La incertidumbre es una variable ligada a cualquier proyecto. Aunque esta es una ecuación imposible de despejar de forma integra, sí que es posible reducirla al mínimo. A la hora de plantear una iniciativa en el exterior, es importante tener en cuenta cuáles son los riesgos propios de nuestro sector, pero también las causas más frecuentes del fracaso de un proyecto en el extranjero:

  • Una planificación estratégica cortoplacista o escasa
  • La inadecuada gestión financiera
  • Una planificación de riesgos insuficiente
  • El desconocimiento del mercado debido a un inadecuado estudio del terreno
  • Olvidarse de las necesidades y particularidades del cliente final que no tienen que encajar con el del país origen
  • La fijación de metas poco realistas
  • Problemas derivados de la falta de comunicación
  • Perfiles profesionales que no se adecuan a las exigencias del trabajo
  • Falta de liderazgo e involucración en el proyecto
  • Problemas logísticos

Si se han tenido en cuenta estos factores de riesgo, es más difícil que la presencia de la empresa en el exterior llegue a su fin. No obstante, cuando un proyecto no está avanzando por el camino esperado, es importante comprender cuáles son las razones que se esconden detrás del incumplimiento de las expectativas. Un análisis pormenorizado de estos pequeños detonantes nos ayudará a averiguar si es posible volver a redirigir el rumbo o si los daños ya han alcanzado un punto irreversible.

Es difícil decir adiós

Una retirada a tiempo también puede constituir una victoria

Muchas compañías dividen sus esfuerzos exportadores en diferentes países con la esperanza de compensar los beneficios de los territorios más adversos con los de los mercados más receptivos. Llegado el momento, puede ser muy difícil tomar la decisión de retirarse de un territorio que no presenta desde hace algún tiempo buenas cifras. El espíritu emprendedor suele ser por sí luchador y se resiste a dar las batallas por perdidas. En estos casos, será útil seguir los presupuestos de inversión y los objetivos de ventas. Son ellos los que fijan los límites de la inversión de un proyecto y también los mínimos aceptables para continuar en un mercado.

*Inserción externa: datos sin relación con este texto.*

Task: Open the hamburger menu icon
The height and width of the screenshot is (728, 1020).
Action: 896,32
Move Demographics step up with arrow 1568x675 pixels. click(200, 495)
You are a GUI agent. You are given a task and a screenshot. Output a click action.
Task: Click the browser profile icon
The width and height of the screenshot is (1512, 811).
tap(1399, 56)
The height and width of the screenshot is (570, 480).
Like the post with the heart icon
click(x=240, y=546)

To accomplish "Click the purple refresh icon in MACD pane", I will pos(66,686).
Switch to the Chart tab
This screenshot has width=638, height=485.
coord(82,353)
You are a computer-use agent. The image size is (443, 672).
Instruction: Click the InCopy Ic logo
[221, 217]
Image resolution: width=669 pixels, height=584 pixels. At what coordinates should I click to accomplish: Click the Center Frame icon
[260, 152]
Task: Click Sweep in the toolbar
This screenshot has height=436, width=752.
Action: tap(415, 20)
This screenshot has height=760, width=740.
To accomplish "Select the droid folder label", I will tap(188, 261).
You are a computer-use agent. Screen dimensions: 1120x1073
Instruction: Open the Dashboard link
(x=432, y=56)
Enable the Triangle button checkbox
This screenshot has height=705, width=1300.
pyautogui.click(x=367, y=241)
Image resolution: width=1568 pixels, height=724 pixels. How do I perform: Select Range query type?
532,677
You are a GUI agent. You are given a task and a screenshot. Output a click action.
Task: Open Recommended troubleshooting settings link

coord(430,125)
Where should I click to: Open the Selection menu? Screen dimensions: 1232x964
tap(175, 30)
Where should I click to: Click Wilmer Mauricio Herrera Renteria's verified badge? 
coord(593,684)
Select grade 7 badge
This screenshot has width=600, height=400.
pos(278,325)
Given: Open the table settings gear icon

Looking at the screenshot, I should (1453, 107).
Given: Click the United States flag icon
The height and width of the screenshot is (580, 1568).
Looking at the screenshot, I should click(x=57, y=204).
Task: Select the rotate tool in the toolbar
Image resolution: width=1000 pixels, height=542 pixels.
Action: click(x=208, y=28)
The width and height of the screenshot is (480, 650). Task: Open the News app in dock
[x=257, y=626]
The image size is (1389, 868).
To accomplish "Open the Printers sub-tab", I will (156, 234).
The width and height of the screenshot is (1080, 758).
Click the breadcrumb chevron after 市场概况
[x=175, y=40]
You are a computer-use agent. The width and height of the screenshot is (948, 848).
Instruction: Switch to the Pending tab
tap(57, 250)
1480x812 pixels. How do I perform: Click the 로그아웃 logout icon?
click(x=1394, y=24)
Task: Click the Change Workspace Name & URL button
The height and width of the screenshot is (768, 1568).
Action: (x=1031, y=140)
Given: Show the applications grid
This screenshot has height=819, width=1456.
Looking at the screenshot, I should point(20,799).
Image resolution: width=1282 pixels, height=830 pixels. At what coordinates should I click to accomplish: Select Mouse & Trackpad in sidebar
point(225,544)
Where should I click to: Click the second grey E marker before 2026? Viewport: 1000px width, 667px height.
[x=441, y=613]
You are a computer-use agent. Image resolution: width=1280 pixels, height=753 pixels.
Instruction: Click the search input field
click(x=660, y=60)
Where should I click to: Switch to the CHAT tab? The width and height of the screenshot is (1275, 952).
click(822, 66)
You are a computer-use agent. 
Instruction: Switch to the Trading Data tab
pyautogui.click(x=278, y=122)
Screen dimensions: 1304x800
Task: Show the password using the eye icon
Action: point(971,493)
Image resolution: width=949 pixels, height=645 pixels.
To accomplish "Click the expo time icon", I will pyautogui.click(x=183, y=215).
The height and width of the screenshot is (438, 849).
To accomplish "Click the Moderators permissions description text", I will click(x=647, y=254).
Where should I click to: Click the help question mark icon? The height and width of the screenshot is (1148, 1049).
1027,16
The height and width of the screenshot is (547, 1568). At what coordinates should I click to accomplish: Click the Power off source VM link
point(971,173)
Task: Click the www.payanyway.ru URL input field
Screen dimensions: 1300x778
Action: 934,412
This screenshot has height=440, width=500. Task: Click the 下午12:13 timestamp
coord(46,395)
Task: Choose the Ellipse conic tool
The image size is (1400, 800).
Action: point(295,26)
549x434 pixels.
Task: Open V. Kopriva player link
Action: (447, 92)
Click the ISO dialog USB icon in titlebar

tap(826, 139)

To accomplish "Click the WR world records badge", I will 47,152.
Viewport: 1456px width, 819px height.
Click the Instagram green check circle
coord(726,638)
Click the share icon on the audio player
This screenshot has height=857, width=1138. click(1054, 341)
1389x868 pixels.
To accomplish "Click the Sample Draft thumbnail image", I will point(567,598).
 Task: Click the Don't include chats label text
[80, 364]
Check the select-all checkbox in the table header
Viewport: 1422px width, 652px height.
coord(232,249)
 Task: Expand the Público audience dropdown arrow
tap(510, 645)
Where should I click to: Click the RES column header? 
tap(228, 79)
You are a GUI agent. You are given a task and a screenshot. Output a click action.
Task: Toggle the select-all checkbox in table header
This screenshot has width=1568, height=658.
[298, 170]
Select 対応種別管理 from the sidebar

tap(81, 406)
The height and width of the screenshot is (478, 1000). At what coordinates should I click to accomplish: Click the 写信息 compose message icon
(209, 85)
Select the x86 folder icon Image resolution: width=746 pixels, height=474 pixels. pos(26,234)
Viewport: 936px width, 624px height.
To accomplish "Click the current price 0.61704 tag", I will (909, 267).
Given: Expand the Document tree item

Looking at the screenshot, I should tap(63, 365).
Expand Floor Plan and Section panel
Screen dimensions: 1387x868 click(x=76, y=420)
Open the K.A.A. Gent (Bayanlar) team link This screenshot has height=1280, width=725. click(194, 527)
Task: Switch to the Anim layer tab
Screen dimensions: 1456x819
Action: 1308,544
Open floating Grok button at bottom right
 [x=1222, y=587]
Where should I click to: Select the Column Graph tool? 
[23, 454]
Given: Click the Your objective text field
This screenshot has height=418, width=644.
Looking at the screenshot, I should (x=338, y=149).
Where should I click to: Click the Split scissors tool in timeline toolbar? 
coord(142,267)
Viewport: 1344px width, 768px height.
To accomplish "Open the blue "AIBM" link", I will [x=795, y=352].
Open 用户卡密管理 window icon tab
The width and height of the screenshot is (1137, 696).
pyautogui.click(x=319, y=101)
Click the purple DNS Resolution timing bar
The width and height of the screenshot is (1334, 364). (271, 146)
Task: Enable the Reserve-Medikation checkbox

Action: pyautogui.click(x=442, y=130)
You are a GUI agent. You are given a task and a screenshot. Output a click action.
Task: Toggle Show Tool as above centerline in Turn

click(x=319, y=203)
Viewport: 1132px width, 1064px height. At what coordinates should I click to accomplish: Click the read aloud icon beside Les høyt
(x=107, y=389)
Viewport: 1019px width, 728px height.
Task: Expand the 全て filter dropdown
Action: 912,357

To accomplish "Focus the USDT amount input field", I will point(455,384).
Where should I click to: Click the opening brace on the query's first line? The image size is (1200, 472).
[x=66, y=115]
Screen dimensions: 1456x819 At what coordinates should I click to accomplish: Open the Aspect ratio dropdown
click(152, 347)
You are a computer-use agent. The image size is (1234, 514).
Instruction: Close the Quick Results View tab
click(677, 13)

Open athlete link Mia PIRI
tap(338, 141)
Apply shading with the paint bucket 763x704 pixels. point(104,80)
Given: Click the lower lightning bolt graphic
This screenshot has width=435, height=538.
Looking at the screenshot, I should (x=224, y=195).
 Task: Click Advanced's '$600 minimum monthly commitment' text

En el caso de las empresas que han optado por la internacionalización empresarial como proceso y que se enfrentan a una situación y un contexto lo suficientemente desfavorable como para barajar la opción de retirarse, es importante entender que esta falta de acierto no tiene por qué suponer el declive inevitable de la compañía. En las apuestas valientes, como lo es desembarcar en un mercado extranjero, los empresarios se arriesgan a perder más. También adquieren una experiencia realmente valiosa a la hora de seguir su trayectoria empresarial. Esta puede ser clave a la hora de iniciar un nuevo proyecto. Por qué no, también en el exterior. Esta es la recompensa de saber decir adiós, poder utilizar y aprender de aquello en lo que hemos fallado en un principio.